This is the error that I am getting when creating the repository like in the video. I choose the top folder like I was shown but for some reason it wants an empty one. I guess I’m doing something wrong?
I had the same problem! Took a while to figure out. You have a couple choices.
You could just untick ‘create repository on account’, which I assume just makes a local repo that, if you wanted to, would have to manually link to github/bitbucket (I suggest bitbucket as you can make them private for free) etc.
Or if you want to be able to push to github/bitbucket easily, then give it want it wants - an empty folder (in my case that wasn’t enough, it can’t even exist! … you just type the folder name you want in the destination path field for it to create the folder).
You could do that and then start a new unreal project in that folder, or you can rename the folder you already have, do the above to make a new folder with the original folder name, then cut and paste the contents into the new folder.
I also suggest https://github.com/github/gitignore/blob/master/UnrealEngine.gitignore for a good gitignore, that seems to cover everything. But it was good to learn how to do a basic version of it in the video. You’ll have to modify it if your .git folder is outside of your unreal project folder - like what Ben does.
I did the second option. Made some empty folder, got the hidden .git folder and moved it into my project folder. It seems to be working now.
Thanks for the question and the answers! I had this problem and resolved it by taking the advice of not creating the empty folder, but simply typing the name into the field for Sourcetree to make the directory for me.

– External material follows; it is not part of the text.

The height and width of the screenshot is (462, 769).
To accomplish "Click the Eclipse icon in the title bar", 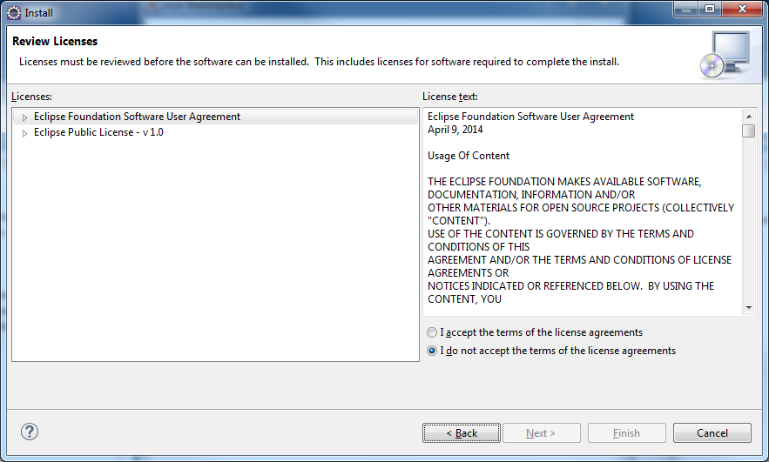I will (x=14, y=13).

Good to see you guys worked it out. I stil have the same problem going on for 2 hours now and I can’t move on now… I tried the above steps but I keep getting this vague error:
SourceTree was unable to create local repository
"fatal: cannot mkdir M:\Documents\Unreal Projects\Unreal Course projects\section_3": Invalid argument"
So I tried removing it all and creating a new folder, and let it make a new folder (just called it Section3ST for now) via the destination path field for it to create the folder by itself. I get a step further, it creates it but then I get the above error… I don’t get what the invalid argument means.
Can you help me out?
And it is ok to move the hidden git folder to the section 3 folder where it should have gone by cut and pasting it there?

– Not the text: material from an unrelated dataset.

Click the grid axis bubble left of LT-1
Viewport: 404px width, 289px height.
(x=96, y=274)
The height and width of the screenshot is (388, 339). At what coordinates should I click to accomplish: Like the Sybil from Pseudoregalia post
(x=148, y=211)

Are you on Windows or Mac? I have both, so I could try to troubleshoot
When I get home I’ll hop on and see if I can help.
Thank you for the quick reply!
I am on Windows. I kept on playing with it and figured it out.
For others that might run into the same problems I’ll write down what I did:
After several more tries I did the customer service thing by just restarting the system…
And there we go… it did not give that second error. I know right… weird!
Then I cut and pasted the (hidden) Gitignore folder into the section 3 folder, so it stands where it should be.
When I re-opened SourceTree it complained of course, so I told it to change the folder to the new location and pointed at the right folder. Surprisingly, it does this easily without complaining or argumenting
That’s it! It works now, I filled out the ignore list and now I can follow the course again. Let’s hope we do not keep running into these kind of stupid issues. Guess only bug fixing will be a big chapter of our time but not installing more software. I want to thank you anyway for offering help!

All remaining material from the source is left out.